(Collected data entries)
——

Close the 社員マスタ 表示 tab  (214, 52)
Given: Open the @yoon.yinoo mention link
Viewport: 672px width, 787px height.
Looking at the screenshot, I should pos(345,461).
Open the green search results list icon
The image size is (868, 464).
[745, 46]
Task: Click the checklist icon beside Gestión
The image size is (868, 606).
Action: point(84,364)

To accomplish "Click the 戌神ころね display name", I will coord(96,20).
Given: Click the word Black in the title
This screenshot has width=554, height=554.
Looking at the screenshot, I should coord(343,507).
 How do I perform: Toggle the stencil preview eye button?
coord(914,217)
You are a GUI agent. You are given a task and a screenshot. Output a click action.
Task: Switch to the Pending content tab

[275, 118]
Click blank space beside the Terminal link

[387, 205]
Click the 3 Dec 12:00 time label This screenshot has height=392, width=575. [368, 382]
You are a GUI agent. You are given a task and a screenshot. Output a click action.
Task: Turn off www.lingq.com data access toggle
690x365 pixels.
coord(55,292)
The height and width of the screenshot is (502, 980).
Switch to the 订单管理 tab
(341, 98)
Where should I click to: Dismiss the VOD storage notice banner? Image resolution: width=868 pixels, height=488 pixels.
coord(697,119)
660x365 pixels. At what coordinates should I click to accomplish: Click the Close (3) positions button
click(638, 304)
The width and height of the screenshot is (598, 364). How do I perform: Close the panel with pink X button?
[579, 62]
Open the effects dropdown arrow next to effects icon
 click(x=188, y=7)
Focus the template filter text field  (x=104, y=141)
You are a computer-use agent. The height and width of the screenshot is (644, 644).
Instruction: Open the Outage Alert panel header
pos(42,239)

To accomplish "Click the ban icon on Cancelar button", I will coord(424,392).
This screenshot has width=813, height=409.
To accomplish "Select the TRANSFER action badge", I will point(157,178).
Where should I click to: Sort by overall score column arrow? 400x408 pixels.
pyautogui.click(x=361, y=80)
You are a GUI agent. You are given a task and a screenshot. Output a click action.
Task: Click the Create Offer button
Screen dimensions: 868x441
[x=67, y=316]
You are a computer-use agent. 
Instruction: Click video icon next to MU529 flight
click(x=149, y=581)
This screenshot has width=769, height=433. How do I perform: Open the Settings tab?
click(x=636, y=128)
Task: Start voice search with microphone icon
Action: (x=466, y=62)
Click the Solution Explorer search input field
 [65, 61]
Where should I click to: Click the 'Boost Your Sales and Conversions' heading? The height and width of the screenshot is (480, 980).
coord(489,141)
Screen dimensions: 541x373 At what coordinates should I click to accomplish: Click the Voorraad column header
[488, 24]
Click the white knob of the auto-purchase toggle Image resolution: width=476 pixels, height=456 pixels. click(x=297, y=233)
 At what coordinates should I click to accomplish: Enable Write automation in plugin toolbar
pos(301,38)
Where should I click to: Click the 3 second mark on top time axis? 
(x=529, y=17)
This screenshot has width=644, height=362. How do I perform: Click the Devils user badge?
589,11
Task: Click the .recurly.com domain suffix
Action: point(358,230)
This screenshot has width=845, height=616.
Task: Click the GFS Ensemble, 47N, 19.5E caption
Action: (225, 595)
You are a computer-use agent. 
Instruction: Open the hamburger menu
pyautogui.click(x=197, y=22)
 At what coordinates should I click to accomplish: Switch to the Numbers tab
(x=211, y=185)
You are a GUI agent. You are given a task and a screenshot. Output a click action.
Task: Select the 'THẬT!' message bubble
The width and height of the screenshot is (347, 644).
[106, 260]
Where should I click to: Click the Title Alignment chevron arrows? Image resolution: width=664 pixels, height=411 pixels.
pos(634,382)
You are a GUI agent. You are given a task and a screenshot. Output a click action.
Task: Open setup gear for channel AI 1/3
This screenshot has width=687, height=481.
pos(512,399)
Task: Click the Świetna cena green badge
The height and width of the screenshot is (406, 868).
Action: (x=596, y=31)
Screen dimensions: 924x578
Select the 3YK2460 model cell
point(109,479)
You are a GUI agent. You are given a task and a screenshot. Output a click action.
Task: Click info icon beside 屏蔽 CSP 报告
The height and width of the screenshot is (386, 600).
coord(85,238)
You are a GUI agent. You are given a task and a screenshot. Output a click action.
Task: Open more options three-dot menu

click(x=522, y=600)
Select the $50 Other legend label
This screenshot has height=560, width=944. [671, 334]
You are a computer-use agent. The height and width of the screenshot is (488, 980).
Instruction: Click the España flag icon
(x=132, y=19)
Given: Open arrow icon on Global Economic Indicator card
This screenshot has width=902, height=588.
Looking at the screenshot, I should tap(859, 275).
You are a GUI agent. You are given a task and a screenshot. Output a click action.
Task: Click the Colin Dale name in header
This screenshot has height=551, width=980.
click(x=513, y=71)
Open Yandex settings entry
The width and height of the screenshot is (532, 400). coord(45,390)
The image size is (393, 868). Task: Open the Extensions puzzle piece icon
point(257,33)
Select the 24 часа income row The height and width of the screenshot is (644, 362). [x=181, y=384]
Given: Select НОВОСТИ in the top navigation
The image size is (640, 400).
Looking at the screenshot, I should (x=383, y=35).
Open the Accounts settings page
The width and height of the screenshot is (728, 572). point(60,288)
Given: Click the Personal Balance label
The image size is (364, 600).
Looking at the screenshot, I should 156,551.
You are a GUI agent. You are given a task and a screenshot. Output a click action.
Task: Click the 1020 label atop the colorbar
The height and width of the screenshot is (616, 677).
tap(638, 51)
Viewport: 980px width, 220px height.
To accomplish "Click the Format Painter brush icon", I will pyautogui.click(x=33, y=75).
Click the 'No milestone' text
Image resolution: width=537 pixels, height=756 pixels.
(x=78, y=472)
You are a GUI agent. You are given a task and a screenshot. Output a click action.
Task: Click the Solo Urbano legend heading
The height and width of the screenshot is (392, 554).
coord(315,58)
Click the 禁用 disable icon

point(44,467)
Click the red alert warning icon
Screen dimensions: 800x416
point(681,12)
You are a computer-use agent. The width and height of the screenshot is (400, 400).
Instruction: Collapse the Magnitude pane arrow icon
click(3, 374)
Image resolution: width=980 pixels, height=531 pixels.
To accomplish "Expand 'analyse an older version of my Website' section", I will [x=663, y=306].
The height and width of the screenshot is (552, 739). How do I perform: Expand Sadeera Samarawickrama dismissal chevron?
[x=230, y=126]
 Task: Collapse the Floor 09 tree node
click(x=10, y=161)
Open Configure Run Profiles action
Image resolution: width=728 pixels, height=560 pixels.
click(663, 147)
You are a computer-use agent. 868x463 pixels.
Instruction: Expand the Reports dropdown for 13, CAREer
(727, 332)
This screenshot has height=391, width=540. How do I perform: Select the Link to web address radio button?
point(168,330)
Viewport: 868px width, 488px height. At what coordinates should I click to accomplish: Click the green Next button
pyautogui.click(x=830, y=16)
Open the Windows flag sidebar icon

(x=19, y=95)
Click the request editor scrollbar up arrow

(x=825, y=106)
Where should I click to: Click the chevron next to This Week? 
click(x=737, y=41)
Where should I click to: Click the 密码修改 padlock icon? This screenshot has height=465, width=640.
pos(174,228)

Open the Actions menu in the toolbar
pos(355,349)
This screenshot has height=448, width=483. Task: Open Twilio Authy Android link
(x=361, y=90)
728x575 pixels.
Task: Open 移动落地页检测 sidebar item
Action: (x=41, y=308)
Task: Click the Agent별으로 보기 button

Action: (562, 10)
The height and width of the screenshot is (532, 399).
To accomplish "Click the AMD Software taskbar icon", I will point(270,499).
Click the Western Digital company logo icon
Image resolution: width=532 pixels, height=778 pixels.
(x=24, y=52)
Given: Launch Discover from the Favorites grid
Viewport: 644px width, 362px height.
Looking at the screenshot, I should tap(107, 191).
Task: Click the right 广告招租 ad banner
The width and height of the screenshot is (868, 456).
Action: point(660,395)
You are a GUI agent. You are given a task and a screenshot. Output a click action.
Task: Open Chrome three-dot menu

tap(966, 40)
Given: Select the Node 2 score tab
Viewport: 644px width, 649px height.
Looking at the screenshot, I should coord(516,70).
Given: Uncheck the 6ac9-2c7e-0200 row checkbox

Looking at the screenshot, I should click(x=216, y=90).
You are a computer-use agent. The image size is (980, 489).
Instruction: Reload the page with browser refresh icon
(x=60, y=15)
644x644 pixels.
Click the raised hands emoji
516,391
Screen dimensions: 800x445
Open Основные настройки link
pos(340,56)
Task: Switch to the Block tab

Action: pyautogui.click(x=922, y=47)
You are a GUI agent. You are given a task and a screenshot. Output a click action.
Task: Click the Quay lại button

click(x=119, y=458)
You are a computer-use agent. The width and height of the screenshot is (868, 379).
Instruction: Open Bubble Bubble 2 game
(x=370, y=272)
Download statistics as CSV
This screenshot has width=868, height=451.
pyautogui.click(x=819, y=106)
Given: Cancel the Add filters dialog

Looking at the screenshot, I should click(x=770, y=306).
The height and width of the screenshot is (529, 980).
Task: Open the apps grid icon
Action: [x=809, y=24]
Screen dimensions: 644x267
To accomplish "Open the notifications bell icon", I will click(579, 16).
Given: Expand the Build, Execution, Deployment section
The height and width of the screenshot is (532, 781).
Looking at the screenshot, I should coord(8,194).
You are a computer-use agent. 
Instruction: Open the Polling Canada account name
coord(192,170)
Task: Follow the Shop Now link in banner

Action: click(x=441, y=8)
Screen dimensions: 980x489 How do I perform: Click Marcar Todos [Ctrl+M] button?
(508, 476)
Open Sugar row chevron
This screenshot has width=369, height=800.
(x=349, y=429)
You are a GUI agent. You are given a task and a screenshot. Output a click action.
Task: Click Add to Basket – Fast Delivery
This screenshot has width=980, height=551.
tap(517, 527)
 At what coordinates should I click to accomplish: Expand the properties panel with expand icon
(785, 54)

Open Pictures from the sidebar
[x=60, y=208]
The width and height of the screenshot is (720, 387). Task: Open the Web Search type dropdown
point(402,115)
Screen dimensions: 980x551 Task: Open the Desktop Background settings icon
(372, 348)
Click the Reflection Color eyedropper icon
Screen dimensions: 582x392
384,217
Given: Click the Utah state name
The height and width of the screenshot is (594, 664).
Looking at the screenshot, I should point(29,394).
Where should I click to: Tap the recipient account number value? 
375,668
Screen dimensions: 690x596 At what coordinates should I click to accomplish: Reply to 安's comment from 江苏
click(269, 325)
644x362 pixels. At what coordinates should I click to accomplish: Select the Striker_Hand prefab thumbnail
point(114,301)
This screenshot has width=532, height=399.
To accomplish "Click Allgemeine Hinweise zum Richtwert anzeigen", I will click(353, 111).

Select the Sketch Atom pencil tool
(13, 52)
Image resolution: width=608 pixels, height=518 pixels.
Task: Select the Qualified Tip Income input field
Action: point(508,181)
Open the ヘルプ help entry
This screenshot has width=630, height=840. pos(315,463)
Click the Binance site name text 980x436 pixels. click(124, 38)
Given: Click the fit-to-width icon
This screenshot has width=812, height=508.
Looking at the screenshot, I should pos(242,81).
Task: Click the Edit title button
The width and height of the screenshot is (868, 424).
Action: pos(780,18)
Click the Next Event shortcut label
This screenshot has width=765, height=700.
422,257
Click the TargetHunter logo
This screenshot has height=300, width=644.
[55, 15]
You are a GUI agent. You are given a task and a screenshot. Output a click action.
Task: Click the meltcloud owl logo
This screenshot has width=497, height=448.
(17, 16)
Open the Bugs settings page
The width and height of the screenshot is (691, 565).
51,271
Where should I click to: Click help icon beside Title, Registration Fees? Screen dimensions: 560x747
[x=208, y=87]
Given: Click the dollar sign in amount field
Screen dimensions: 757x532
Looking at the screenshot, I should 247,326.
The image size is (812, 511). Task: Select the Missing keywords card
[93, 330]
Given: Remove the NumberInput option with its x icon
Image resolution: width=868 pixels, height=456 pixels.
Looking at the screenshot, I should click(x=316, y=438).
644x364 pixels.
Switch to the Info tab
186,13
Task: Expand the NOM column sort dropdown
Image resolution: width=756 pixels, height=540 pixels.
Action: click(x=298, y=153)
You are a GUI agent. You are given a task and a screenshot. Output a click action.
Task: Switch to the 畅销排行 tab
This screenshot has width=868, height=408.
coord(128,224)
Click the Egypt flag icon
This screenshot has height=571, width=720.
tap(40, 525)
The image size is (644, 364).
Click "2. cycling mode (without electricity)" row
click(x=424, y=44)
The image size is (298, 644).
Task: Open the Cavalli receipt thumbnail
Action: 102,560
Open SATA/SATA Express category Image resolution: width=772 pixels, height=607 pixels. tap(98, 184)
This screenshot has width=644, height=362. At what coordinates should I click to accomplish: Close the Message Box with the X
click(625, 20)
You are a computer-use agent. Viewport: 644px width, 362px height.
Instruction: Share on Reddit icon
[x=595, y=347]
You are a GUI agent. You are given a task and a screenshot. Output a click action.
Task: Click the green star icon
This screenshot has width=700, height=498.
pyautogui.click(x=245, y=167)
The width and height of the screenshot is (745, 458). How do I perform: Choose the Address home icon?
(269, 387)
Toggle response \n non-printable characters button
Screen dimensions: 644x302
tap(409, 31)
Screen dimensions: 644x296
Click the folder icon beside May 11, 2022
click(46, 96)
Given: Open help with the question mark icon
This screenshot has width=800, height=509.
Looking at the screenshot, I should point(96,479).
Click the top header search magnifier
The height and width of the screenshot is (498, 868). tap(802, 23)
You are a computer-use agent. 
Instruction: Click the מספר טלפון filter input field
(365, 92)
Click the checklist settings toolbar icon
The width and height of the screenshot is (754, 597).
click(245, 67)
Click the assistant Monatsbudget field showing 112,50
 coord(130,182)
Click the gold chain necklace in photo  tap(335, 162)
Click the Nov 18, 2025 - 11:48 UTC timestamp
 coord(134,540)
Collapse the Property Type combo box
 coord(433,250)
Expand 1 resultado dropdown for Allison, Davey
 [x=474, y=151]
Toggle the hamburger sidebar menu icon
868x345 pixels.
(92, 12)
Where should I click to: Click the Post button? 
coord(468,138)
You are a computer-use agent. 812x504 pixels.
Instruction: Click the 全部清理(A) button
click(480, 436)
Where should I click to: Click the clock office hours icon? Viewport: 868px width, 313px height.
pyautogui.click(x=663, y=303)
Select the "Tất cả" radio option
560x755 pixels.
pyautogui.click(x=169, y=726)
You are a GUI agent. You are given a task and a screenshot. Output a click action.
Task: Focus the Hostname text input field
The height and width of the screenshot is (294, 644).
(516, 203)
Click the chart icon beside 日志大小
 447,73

——

ABOUT THIS TASK: Among the entries, copy every line containing the word "section".

OUTPUT FOR THIS TASK:
To accomplish "Expand 'analyse an older version of my Website' section", I will [x=663, y=306].
Given: Expand the Build, Execution, Deployment section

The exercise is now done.